Although it is very helpful I would like you thanks a lot.
- Jan 14, 2015, 8:02a
There is currently no way to automatically annotate each exon or intron with its length in base pairs. I have never seen this kind of annotation before. Can you point me to an example of what this would look like?
Also, there is no easy way to compare multiple genes (e.g. across organisms, across isoforms) at the same time, yet. This feature has been requested several times so I may add it in the future.
- Jan 15, 2015, 7:14p
For some reason, the scale bar isn't changing for me whatever number I put from (1-1000bp). Is there anyone else facing similar problem or is it me only??
- Jan 15, 2015, 9:25p
What browser, browser version, and OS are you using? Are you referring to the graphic made in the web browser, or the downloadable PDF? I just tested the graphic generated in the web browser on Firefox, Chrome and Internet Explorer on Windows 7 and the scale bar resizes just fine. How many bases have you entered? You have to enter some bases before the scale bar will be displayed.
- Jan 18, 2015, 1:51a
Thanks for your reply.

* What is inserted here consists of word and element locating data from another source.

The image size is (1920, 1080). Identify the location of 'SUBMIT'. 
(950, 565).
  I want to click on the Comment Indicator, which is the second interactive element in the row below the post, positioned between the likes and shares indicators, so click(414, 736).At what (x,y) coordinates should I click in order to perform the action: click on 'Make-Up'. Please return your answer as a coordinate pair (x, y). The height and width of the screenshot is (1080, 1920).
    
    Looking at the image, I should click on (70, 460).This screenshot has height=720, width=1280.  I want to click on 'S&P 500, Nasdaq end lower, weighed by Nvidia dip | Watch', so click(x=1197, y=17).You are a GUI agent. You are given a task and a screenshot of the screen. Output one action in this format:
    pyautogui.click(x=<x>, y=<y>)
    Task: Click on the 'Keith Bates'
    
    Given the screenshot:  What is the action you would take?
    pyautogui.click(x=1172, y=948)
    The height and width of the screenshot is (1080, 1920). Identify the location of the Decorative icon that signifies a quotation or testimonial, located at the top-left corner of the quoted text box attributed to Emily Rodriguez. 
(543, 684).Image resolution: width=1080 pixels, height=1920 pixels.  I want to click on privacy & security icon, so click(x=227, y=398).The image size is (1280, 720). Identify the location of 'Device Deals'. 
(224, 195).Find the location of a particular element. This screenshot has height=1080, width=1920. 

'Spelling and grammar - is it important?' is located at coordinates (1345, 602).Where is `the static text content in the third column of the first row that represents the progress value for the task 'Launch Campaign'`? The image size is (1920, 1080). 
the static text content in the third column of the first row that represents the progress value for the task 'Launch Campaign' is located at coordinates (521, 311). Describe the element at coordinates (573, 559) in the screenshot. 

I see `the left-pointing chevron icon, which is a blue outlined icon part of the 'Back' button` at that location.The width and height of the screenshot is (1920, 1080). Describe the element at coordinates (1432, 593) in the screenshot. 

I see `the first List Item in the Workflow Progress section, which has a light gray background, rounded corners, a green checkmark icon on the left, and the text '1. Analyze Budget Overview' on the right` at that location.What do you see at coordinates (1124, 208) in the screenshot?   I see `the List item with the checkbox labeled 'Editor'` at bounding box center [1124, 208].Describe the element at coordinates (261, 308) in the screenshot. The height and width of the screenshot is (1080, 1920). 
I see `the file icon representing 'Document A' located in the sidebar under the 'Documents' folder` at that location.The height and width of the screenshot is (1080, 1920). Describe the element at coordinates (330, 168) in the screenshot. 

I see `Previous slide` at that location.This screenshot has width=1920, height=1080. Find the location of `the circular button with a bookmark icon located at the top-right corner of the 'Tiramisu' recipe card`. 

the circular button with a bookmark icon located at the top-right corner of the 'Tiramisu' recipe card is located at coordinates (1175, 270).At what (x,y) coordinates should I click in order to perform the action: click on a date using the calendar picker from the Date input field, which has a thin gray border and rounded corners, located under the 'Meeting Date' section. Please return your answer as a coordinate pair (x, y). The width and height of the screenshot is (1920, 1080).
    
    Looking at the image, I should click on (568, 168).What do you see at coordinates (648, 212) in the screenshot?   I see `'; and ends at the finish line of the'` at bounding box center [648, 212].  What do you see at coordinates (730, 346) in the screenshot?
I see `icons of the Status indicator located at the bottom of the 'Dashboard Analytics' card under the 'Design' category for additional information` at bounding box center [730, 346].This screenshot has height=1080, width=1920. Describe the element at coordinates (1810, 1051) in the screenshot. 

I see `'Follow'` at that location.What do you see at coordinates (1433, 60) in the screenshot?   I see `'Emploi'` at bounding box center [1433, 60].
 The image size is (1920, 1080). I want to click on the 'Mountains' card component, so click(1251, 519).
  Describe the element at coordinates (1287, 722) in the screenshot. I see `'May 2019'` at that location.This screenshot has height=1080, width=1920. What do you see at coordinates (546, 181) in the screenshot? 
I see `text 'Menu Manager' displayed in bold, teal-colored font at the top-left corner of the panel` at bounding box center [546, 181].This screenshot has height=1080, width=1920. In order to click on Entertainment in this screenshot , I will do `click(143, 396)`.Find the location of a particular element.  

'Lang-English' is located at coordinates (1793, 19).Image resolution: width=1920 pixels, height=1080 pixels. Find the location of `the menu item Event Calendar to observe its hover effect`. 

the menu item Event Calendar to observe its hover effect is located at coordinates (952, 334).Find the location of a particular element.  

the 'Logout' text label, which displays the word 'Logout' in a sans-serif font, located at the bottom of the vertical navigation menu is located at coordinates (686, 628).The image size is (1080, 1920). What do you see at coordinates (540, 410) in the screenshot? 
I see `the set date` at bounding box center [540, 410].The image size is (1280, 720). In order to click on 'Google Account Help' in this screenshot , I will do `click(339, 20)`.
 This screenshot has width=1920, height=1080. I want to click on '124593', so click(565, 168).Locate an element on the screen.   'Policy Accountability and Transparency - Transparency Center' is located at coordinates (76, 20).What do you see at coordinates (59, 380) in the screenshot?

I misinterpreted the use of the scale bar. Is there any means to increase the width of the exons ? (and the introns could probably be joined by dots which are not to scale) I am working on human genes and there are a good number of mutations to show in a single exon itself. The width of the exons doesn't permit me to be able to show all the mutations.
- Jan 18, 2015, 8:43a
There is no method for increasing the width of the exons. The main function of this app is to quickly make exon-intron graphics that are to scale. I'll keep your issue in mind, but for now I suggest using the Exon-Intron Graphic Maker to make the gene model to scale, and then downloading the PDF to alter the scale in a free app like Inkscape. You could also mark all the mutations in the Graphic Maker, even if they overlap and are too dense, and then spread them out in the PDF so that relative position within the exon remains to scale.
- Nov 10, 2016, 6:19p
I really enjoy the program. Please excuse my otherwise probably simplistic question. When creating a gene diagram, there are some exons that could be small at only few dozen bps. Some introns, on the other hand, could be thousands of bp. If done this way, when looking at the final graphic the exons are tiny because they are drawn to scale in proportion to the intron size. Is there a good way to account for that or would you suggest a different way to graphic it? thanks!
- Jan 25, 2017, 10:42a
YZ, I would suggest a different approach in your case. Seems like you want a graphic that has different scales for the exons vs. the introns. My webapp doesn't support that right now, I'm afraid. I'm not aware of any way to do that except by hand in a graphics program.